Mutual Fund Investment -
Using SWP - Systematic Withdrawal Plan for Monthly Cash Flow...!
For investors needing a
monthly cash flow from their mutual fund corpus, systematic withdrawal plan
(SWP) is a tool that helps them meet that requirement. It can be implemented in
any open-ended mutual fund scheme.
1. How does SWP work?
SWP is a facility
through which investors can withdraw a fixed amount from a mutual fund scheme.
The frequency of withdrawal could be monthly or quarterly .
There is an option to
customise the withdrawal you may with draw just a fixed amount or even opt to
pull out just the gains on the investments.

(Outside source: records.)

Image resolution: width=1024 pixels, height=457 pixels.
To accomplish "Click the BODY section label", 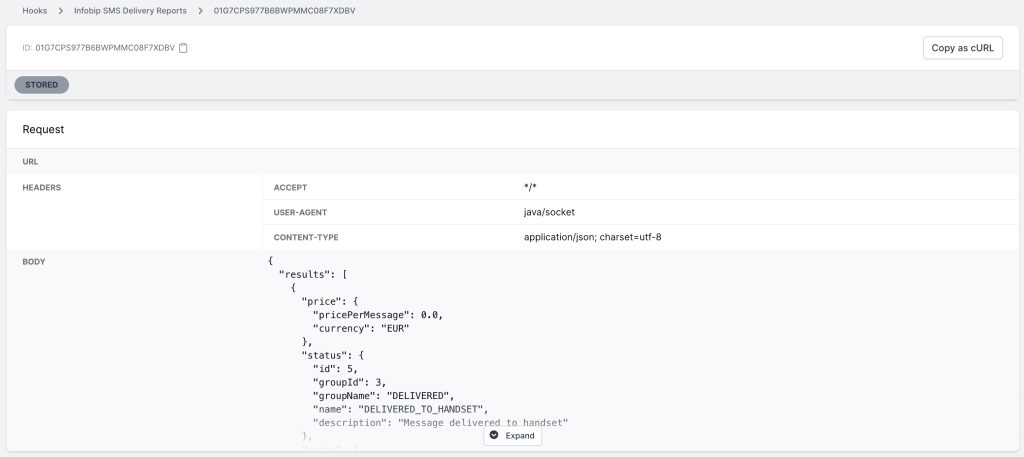I will click(35, 262).
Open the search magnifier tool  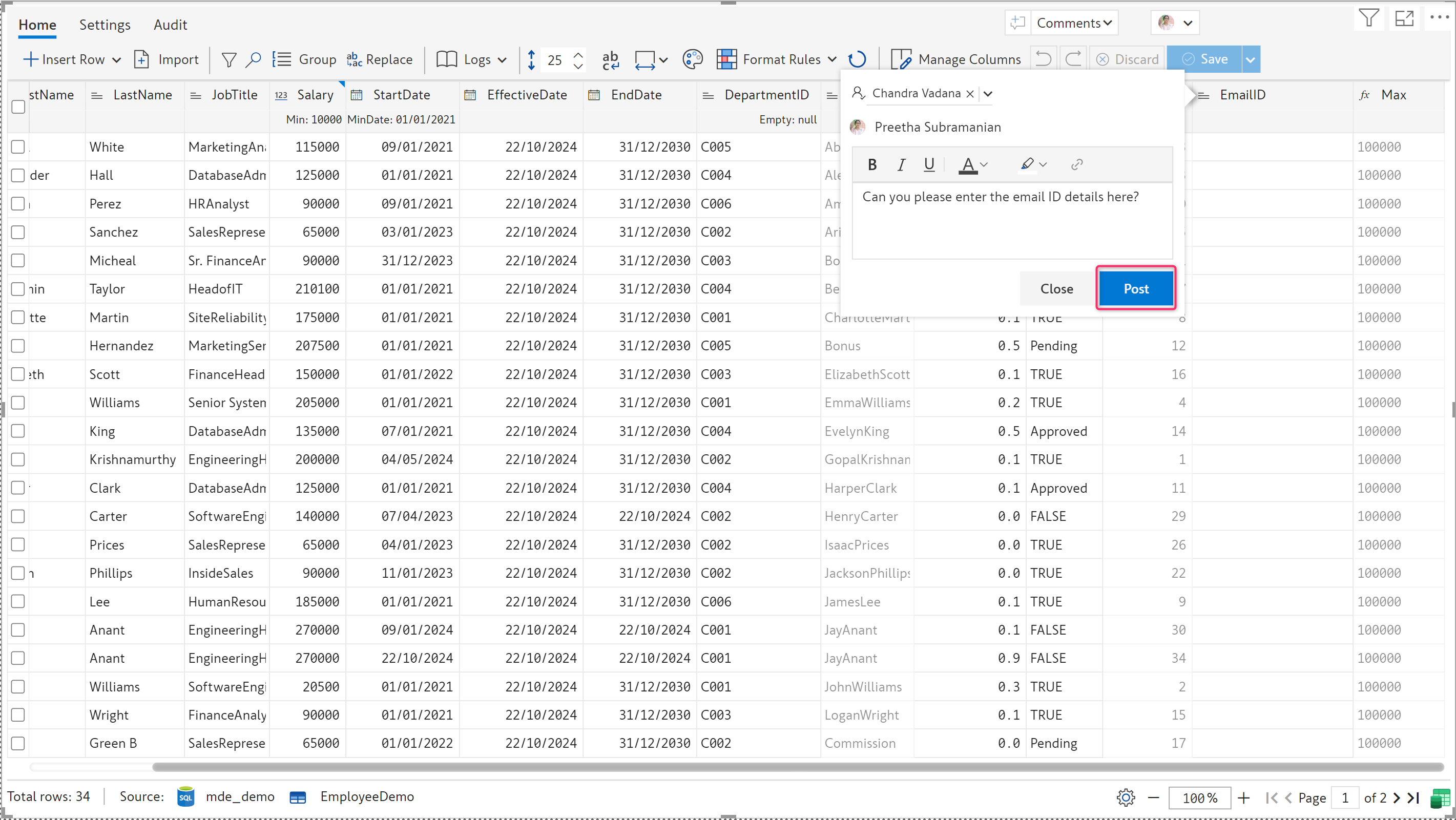[253, 59]
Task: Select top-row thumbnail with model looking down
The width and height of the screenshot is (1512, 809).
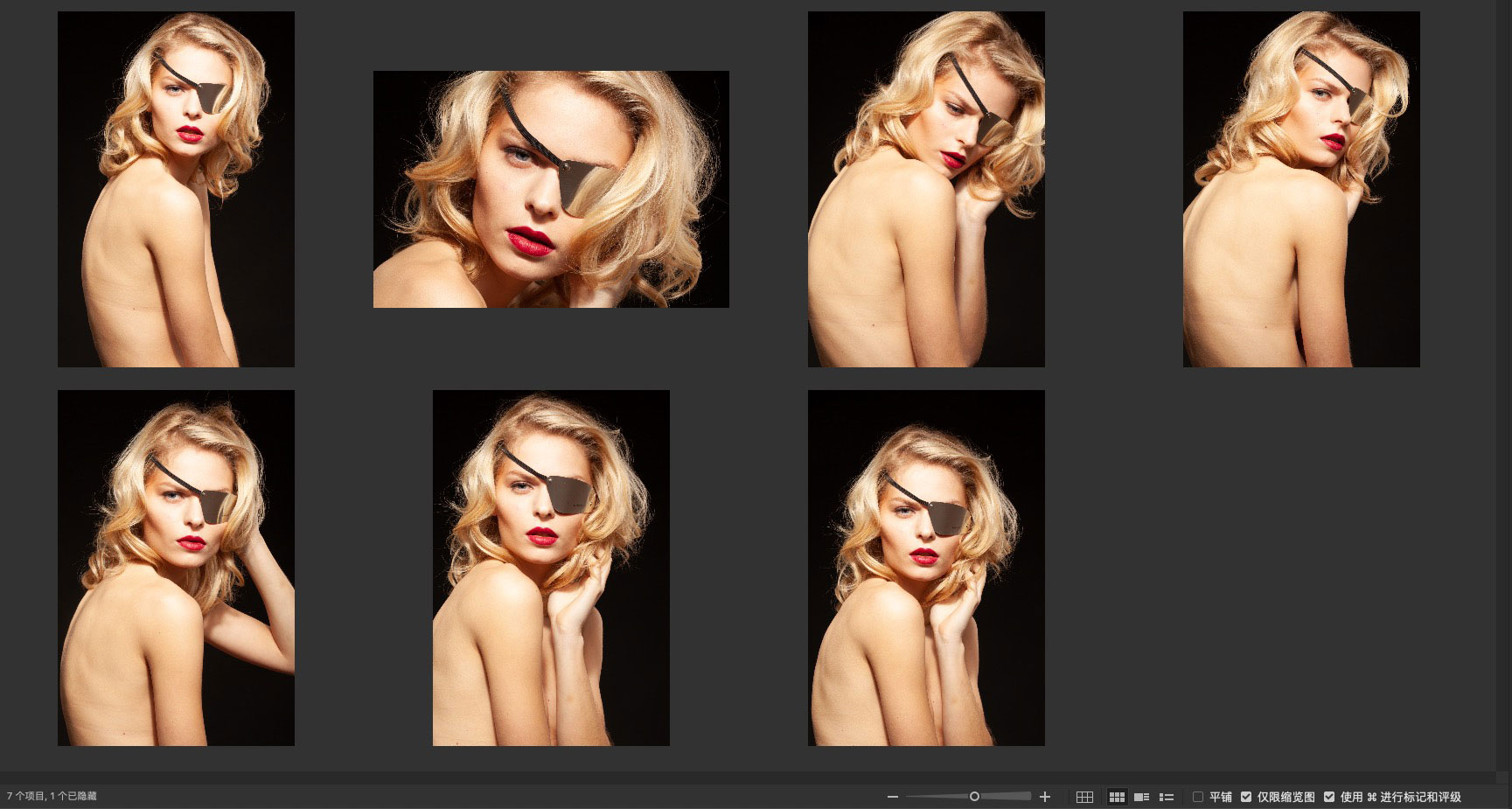Action: [926, 189]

2. How is SWP better than the dividend option?
An SWP is more reliable
than a dividend plan when it comes to regular income. In the dividend plan of
an equity fund, both the quantum and frequency of dividend is not guaranteed,
and it largely depends on market movements & the profits that the asset
management company makes.
3. What about taxation?
The tax treatment of
each withdrawal under SWP will be the same as applicable to equity and debt
funds.
Hence, for units where
the period of holding is less than 12 months for equity funds, investors will
have to pay short-term capital gains tax. For debt funds, there will be a tax
liability on holding for less than 36 months, and long-term capital gains on
longer holding periods.
In addition to this,
investors also need to keep in mind the exit load of the scheme.
4. How do you start an SWP?
An SWP can be started
anytime.
You can start it while
investing in a fund. Also, you can activate the SWP option in a fund you
already hold. For that, you need to simply fill out an instruction slip with
the AMC stating the folio number, withdrawal frequency , date for the first
withdrawal and the bank account to credit the proceeds.